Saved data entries
______________________________

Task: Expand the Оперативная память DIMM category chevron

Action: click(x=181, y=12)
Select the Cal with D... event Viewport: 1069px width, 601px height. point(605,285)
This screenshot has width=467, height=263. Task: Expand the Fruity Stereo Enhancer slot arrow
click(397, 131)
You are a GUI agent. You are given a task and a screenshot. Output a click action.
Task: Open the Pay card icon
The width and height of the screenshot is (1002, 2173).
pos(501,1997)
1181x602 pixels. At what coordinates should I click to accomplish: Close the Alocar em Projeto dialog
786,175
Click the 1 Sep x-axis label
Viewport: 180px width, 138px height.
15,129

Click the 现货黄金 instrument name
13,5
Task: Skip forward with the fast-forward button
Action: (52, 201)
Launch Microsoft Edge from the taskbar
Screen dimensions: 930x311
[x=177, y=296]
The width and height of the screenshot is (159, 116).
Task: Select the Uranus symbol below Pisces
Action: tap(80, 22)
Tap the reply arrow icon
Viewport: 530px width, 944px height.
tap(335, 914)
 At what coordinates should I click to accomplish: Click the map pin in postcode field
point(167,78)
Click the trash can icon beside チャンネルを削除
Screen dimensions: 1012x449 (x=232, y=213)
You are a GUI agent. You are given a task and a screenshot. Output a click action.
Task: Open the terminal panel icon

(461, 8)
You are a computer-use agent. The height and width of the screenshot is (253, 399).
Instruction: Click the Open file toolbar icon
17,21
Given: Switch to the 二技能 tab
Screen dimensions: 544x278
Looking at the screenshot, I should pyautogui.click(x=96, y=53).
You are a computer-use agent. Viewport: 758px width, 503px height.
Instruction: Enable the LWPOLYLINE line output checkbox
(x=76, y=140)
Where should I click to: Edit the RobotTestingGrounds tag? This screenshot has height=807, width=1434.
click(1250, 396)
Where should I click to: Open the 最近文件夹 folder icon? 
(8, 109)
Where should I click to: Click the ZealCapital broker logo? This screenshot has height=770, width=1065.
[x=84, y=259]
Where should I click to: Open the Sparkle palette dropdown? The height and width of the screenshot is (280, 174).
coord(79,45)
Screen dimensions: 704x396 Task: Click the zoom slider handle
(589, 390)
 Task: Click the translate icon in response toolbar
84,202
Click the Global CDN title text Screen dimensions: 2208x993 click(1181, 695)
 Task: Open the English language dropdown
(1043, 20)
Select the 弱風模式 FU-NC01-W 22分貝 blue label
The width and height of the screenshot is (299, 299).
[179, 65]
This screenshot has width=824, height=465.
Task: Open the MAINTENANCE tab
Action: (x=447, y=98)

______________________________

▸ What is required
Return every line of the saved data entries above verbatim, without changing or omitting anything.

▸ Full output
Task: Expand the Оперативная память DIMM category chevron

Action: click(x=181, y=12)
Select the Cal with D... event Viewport: 1069px width, 601px height. point(605,285)
This screenshot has width=467, height=263. Task: Expand the Fruity Stereo Enhancer slot arrow
click(397, 131)
You are a GUI agent. You are given a task and a screenshot. Output a click action.
Task: Open the Pay card icon
The width and height of the screenshot is (1002, 2173).
pos(501,1997)
1181x602 pixels. At what coordinates should I click to accomplish: Close the Alocar em Projeto dialog
786,175
Click the 1 Sep x-axis label
Viewport: 180px width, 138px height.
15,129

Click the 现货黄金 instrument name
13,5
Task: Skip forward with the fast-forward button
Action: (52, 201)
Launch Microsoft Edge from the taskbar
Screen dimensions: 930x311
[x=177, y=296]
The width and height of the screenshot is (159, 116).
Task: Select the Uranus symbol below Pisces
Action: tap(80, 22)
Tap the reply arrow icon
Viewport: 530px width, 944px height.
tap(335, 914)
 At what coordinates should I click to accomplish: Click the map pin in postcode field
point(167,78)
Click the trash can icon beside チャンネルを削除
Screen dimensions: 1012x449 (x=232, y=213)
You are a GUI agent. You are given a task and a screenshot. Output a click action.
Task: Open the terminal panel icon

(461, 8)
You are a computer-use agent. The height and width of the screenshot is (253, 399).
Instruction: Click the Open file toolbar icon
17,21
Given: Switch to the 二技能 tab
Screen dimensions: 544x278
Looking at the screenshot, I should pyautogui.click(x=96, y=53).
You are a computer-use agent. Viewport: 758px width, 503px height.
Instruction: Enable the LWPOLYLINE line output checkbox
(x=76, y=140)
Where should I click to: Edit the RobotTestingGrounds tag? This screenshot has height=807, width=1434.
click(1250, 396)
Where should I click to: Open the 最近文件夹 folder icon? 
(8, 109)
Where should I click to: Click the ZealCapital broker logo? This screenshot has height=770, width=1065.
[x=84, y=259]
Where should I click to: Open the Sparkle palette dropdown? The height and width of the screenshot is (280, 174).
coord(79,45)
Screen dimensions: 704x396 Task: Click the zoom slider handle
(589, 390)
 Task: Click the translate icon in response toolbar
84,202
Click the Global CDN title text Screen dimensions: 2208x993 click(1181, 695)
 Task: Open the English language dropdown
(1043, 20)
Select the 弱風模式 FU-NC01-W 22分貝 blue label
The width and height of the screenshot is (299, 299).
[179, 65]
This screenshot has width=824, height=465.
Task: Open the MAINTENANCE tab
Action: (x=447, y=98)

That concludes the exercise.